Especially in GraphQL, it’s tempting to capture “everything” because it’s useful during debugging. But in a multi-team environment, “capture everything” becomes “everyone captures different things,” and that returns you to inconsistency and rising costs.
We saw three things happen quickly: telemetry became inconsistent again (teams chose different capture levels), cardinality risk increased, and cost stopped tracking traffic growth.
So we rolled back to safer defaults: tag GraphQL by operation name and type (not full documents), normalize routes, restrict attributes behind allowlists, and keep “deep capture” behind explicit, controlled toggles. DoorDash’s context propagation write-up highlights similar realities: standardization, rollout strategy, and security concerns become first-class at scale.
That rollback improved the system more than any new feature. It turned “powerful but dangerous” into “useful and sustainable.”
The cost model we used (simple enough to remember)
We needed an internal model that any engineer or leader could understand:
Spend ≈ Volume × Cardinality × Retention × Indexing
Once you view cost through that lens, the job becomes obvious: reduce the multipliers centrally.
We enforced three platform-level behaviors:
- Cardinality guardrails (normalize routes, block IDs/free-form strings in metric labels by default, allowlist attributes in high-risk surfaces like GraphQL and headers).
- Sampling defaults by environment (generous in dev/stage, tuned in prod, and an “incident mode” switch to temporarily increase sampling without redeploys).
- Redaction by default (privacy and sensitivity treated as a platform responsibility, not a team best-practice checklist).
This is where platform observability earns trust: cost control becomes invisible to teams, but visible in budgets.
Why this scaled: adoption is a DX problem
We reached 90+ teams because the platform made observability the path of least resistance.
New services were observable by default.
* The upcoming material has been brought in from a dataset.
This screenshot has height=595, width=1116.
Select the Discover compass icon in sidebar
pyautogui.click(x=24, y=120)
Dashboards worked immediately because semantics were consistent. Teams didn’t need to learn vendor-specific tooling to be successful, the platform handled the hard parts once and reused the pattern everywhere.
That’s the difference between an observability “program” and an observability capability.
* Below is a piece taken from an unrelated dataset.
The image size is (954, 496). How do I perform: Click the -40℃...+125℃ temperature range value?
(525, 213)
Performance outcomes: how this enabled a 4× TPS story
OpenTelemetry didn’t magically improve throughput. What it did was make performance work repeatable.
With consistent spans, we could identify real latency contributors across services instead of arguing about measurement. With correlated logs, we reduced guesswork during investigations. With standardized metrics, we could compare before/after changes credibly across teams. Because the telemetry contract was stable, performance testing became far more self-service, teams could run tests and interpret results without platform hand-holding.
Observability stopped being reactive and became a performance multiplier, supporting work that contributed to a 4× TPS improvement in key workloads.
Three quotable truths
- If observability isn’t standardized, it isn’t scalable.
- Cost control isn’t finance work - it’s platform design.
- Vendor lock-in is usually written in code, not signed in procurement.
When observability becomes self-service and standardized, teams stop asking “How do I instrument this?” and start asking the only question that matters:
“What should we improve next?”
Disclaimer: Views expressed are as of the date indicated and may change. Unless otherwise noted, the opinions provided are those of the author, and not necessarily those of Fidelity Investments.